Enjoying the post-Thanksgiving food high, I’m with my family in San Jose. And I see that the Mercury News ran a story the other day saying that here in Santa Clara county, someone commits suicide on average every three days. Think about that — every 72 hours.
Black Friday officially kicks off the winter holiday season — a time of year designed to be full of family, friends and celebration. For those who live with clinical depression, though, it can be one of the toughest times to go through.
In high school, I worked on a teen hotline where, in theory, anyone contemplating suicide could call (gratefully, I was never on the other end of one of those calls). Depression has profoundly affected the life course of people I care deeply about. If there’s one societal change I have long wanted to contributed to, it is that, in my own way, one conversation at a time, I want people to understand that depression is not simply being sad. Or feeling really, really down. It is chemical. Deeply physiological. You don’t just buck up to get yourself out of depression. You don’t just will yourself out. Would you tell someone living with a heart condition to just get over it? True clinical depression should be considered with the same social regard as other serious threats to health.
Which brings me to yoga, and what yoga can do. The new issue of Yoga International has a wonderful piece by Gary Kraftsow:
Depression tends to hit us on every level of our being, often all at once, which makes yoga the perfect antidote for the physical ramifications, mood swings, thoughts, and behaviors that it engenders. From a physiological perspective, depression affects the entire body, including the digestive, respiratory, hormonal, and cardiovascular systems. Yoga therapy’s main impact on our physiology is via the sympathetic and parasympathetic functions of the ANS. Depression creates a state of sympathetic/parasympathetic disregulation, which further impacts how we feel, what we think about, and how we behave.

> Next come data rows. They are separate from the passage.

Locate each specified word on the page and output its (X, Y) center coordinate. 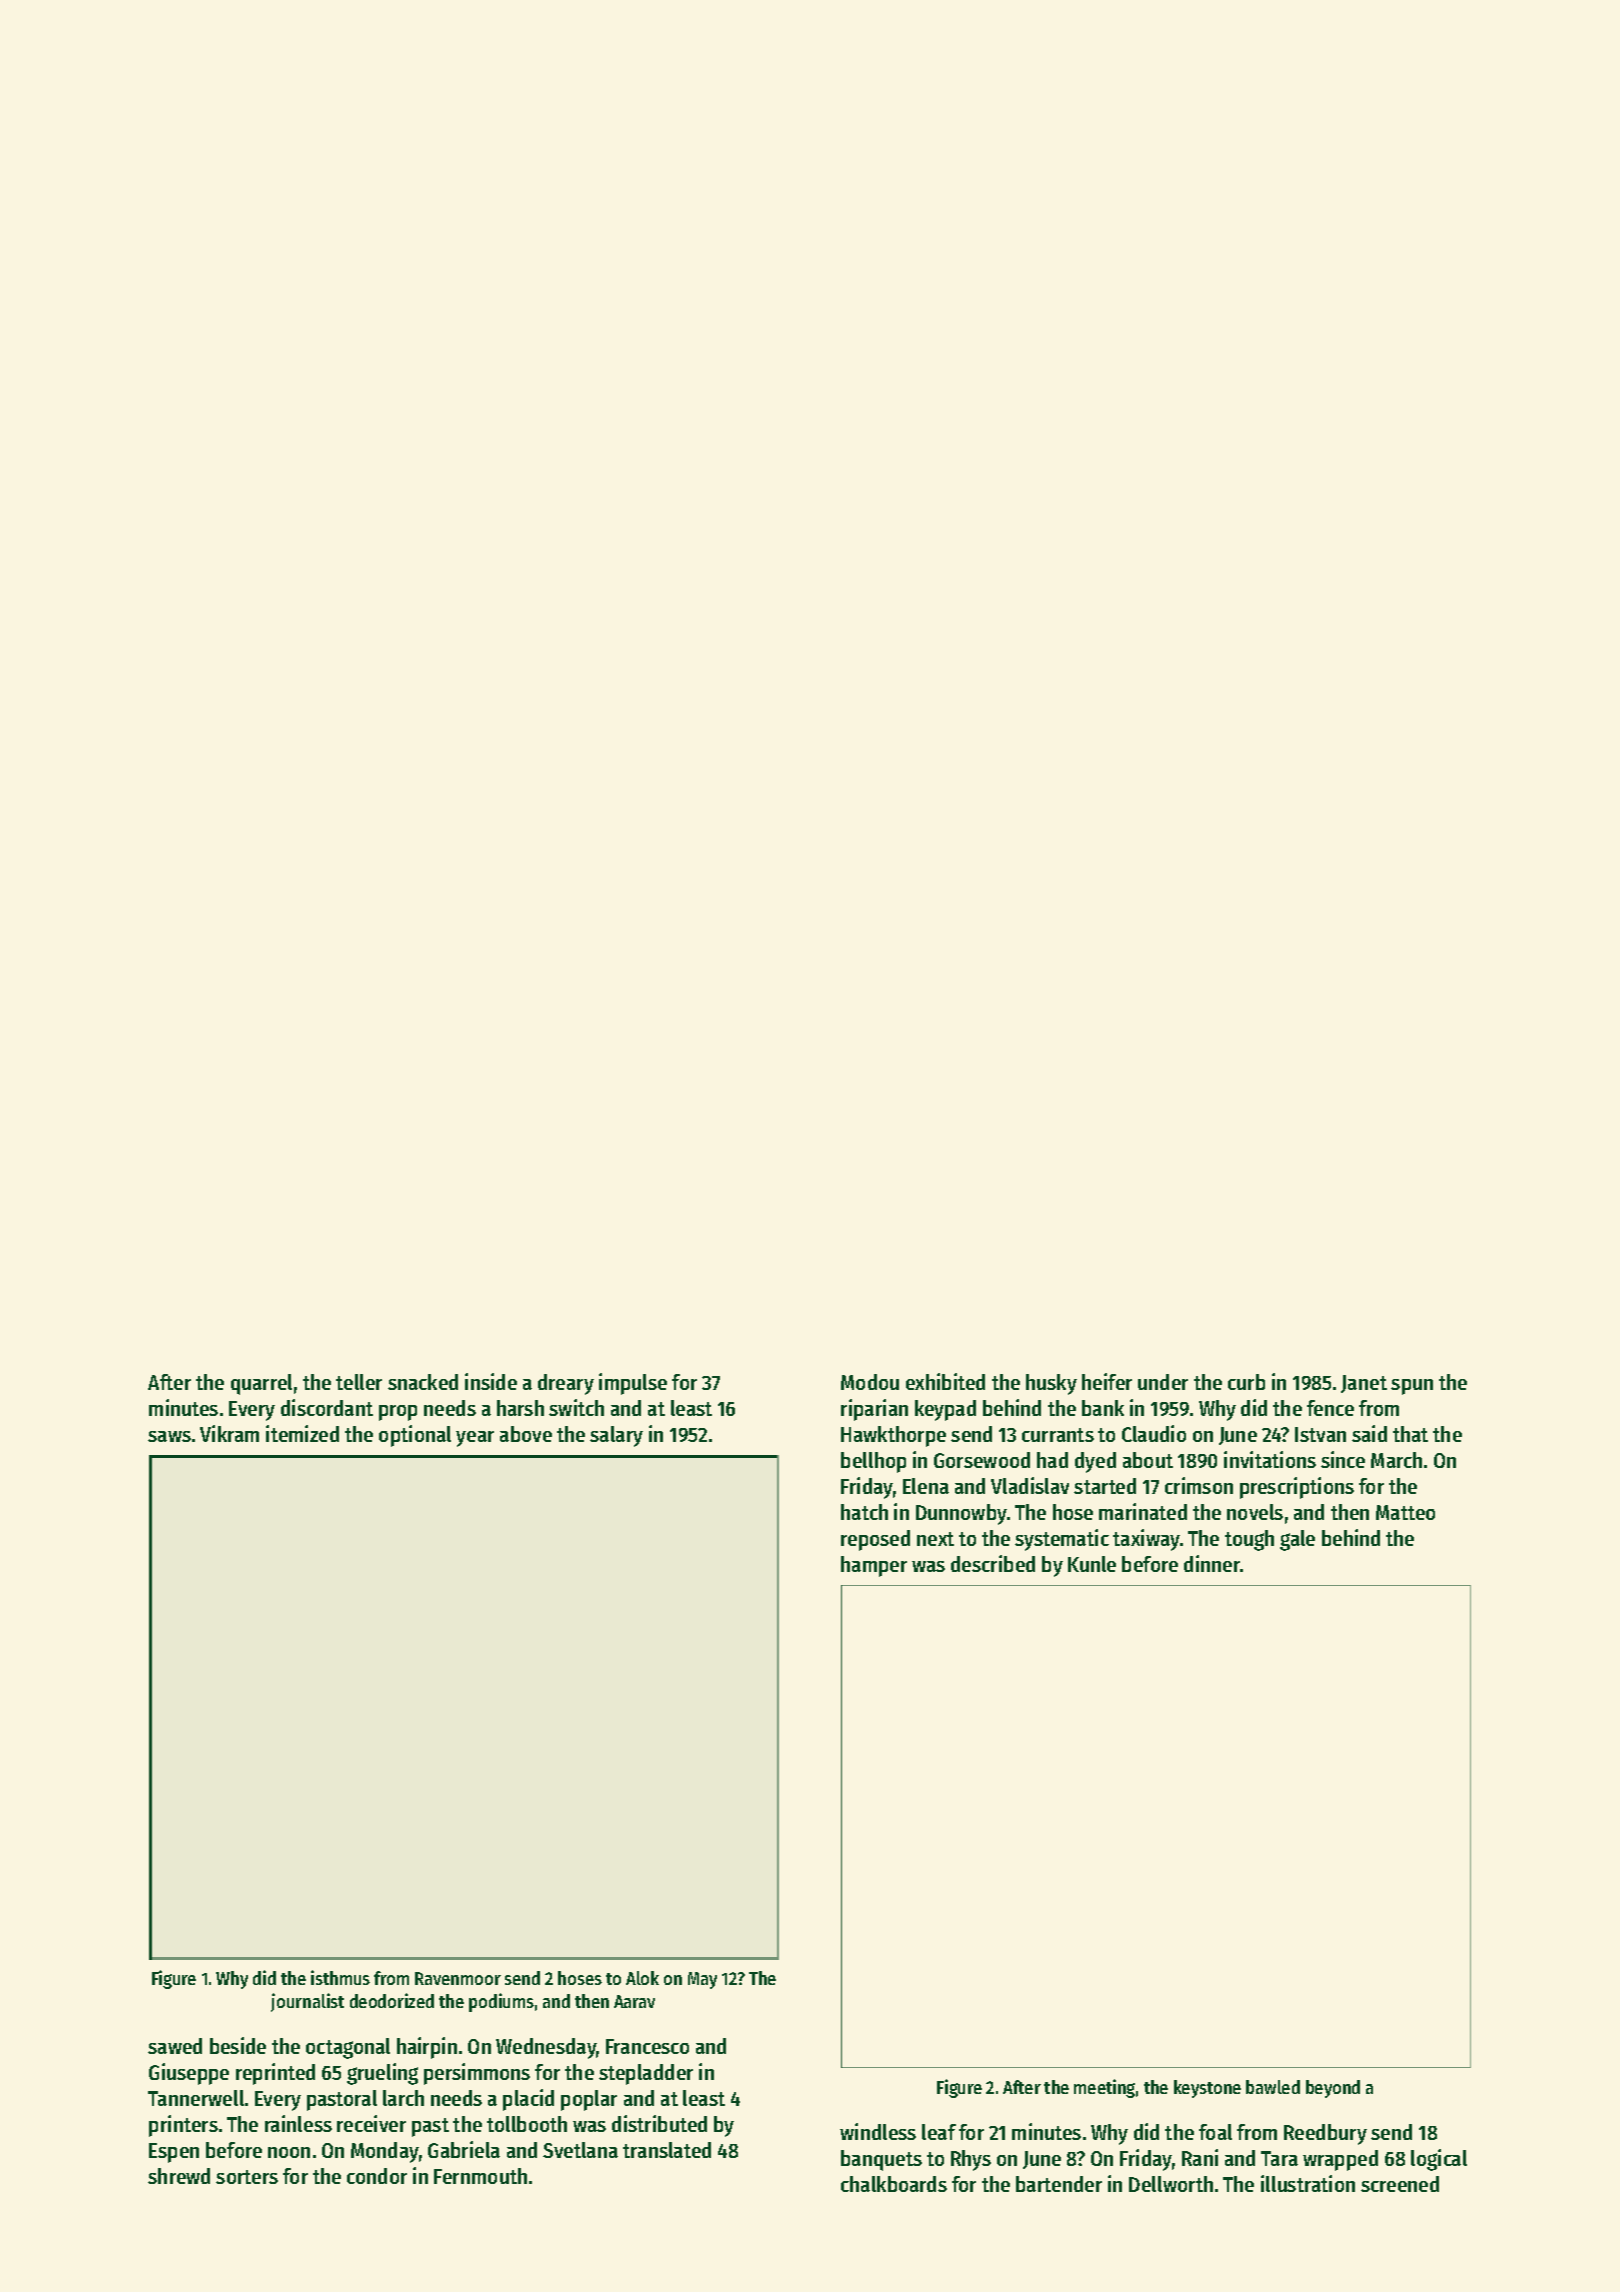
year (475, 1439)
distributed (659, 2123)
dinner (1212, 1563)
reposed (875, 1540)
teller (359, 1382)
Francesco (647, 2046)
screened (1400, 2184)
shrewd (179, 2176)
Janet (1364, 1384)
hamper (874, 1566)
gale (1297, 1540)
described (993, 1563)
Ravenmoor (458, 1978)
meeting (1104, 2088)
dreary (566, 1384)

The sympathetic nervous system governs the functions involved in the fight-flight-or-freeze response and is activated when we perceive danger. The parasympathetic nervous system governs the functions involved in the rest-and-digest or rest-and-repose response and is activated when we are at rest.
Although some types of depression include sympathetic activation (feelings of agitation or anxiety), when people become depressed, they most often experience a state of sympathetic suppression. They may have physiological symptoms such as fatigue, lethargy, sleep disturbances, gastrointestinal distress, and/or decreased libido or sense of pleasure.

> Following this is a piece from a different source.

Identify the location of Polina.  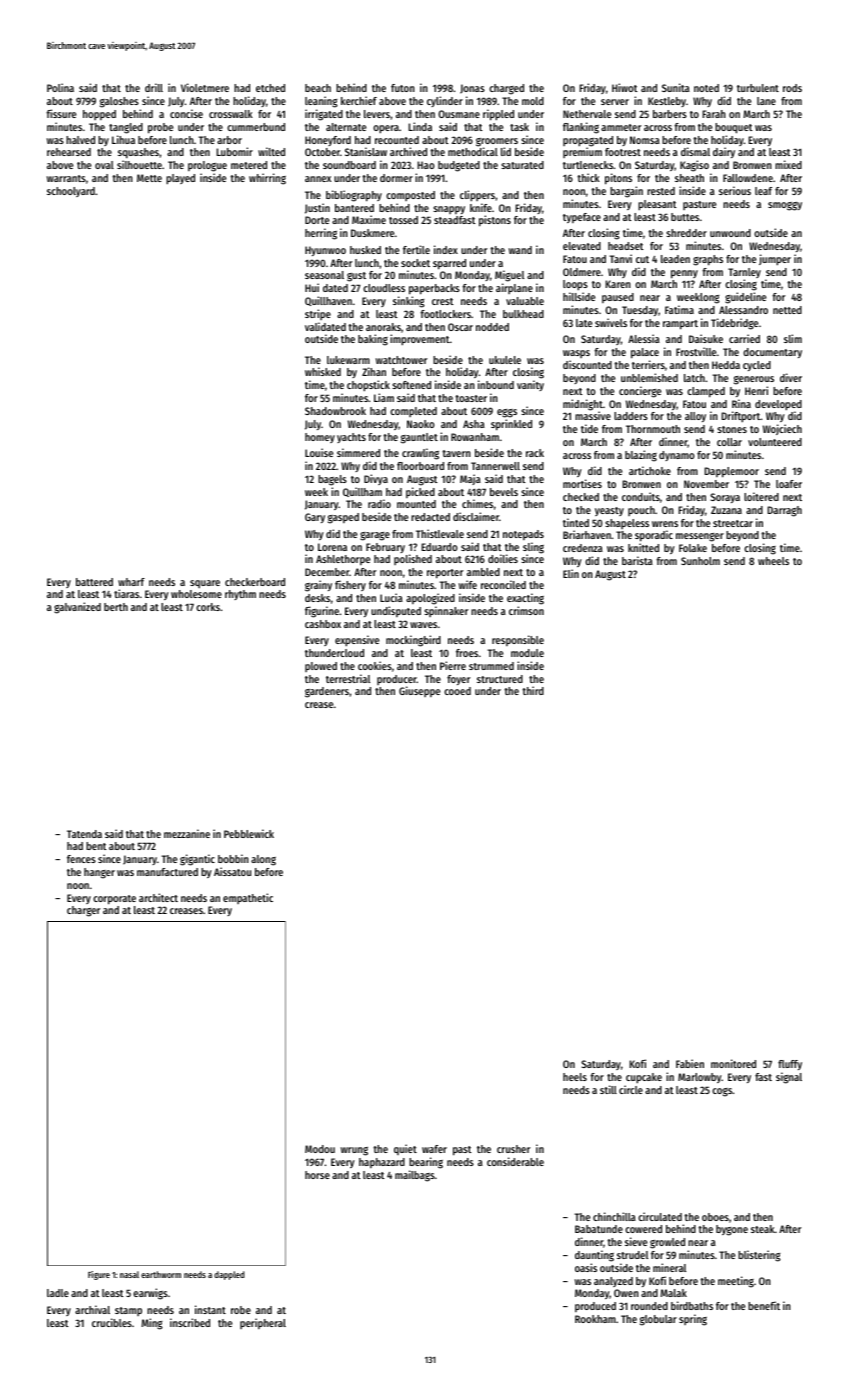
(60, 87).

Practicing asanas with adapted breathing, pranayama techniques, and guided relaxation will help to balance the nervous system. For example, doing standing postures and backbends with an emphasis on movement—during which you progressively lengthen the inhalation and the exhalation and gently hold the breath at the end of the inhalation—will activate the sympathetic response and energize the system.
Even if you don’t know anyone right now with depression, I highly recommend reading the entire article to get a better sense of how yoga can work with depression. Kraftsow also offers a unique practice sequence. And because I’m a writer by trade, I will also say–better even than consuming online, buy the winter 2011-2012 issue of Yoga International and support this kind of quality yoga content (versus so much of the vacuous, fluffy and celebrity-driven stuff you can find these days).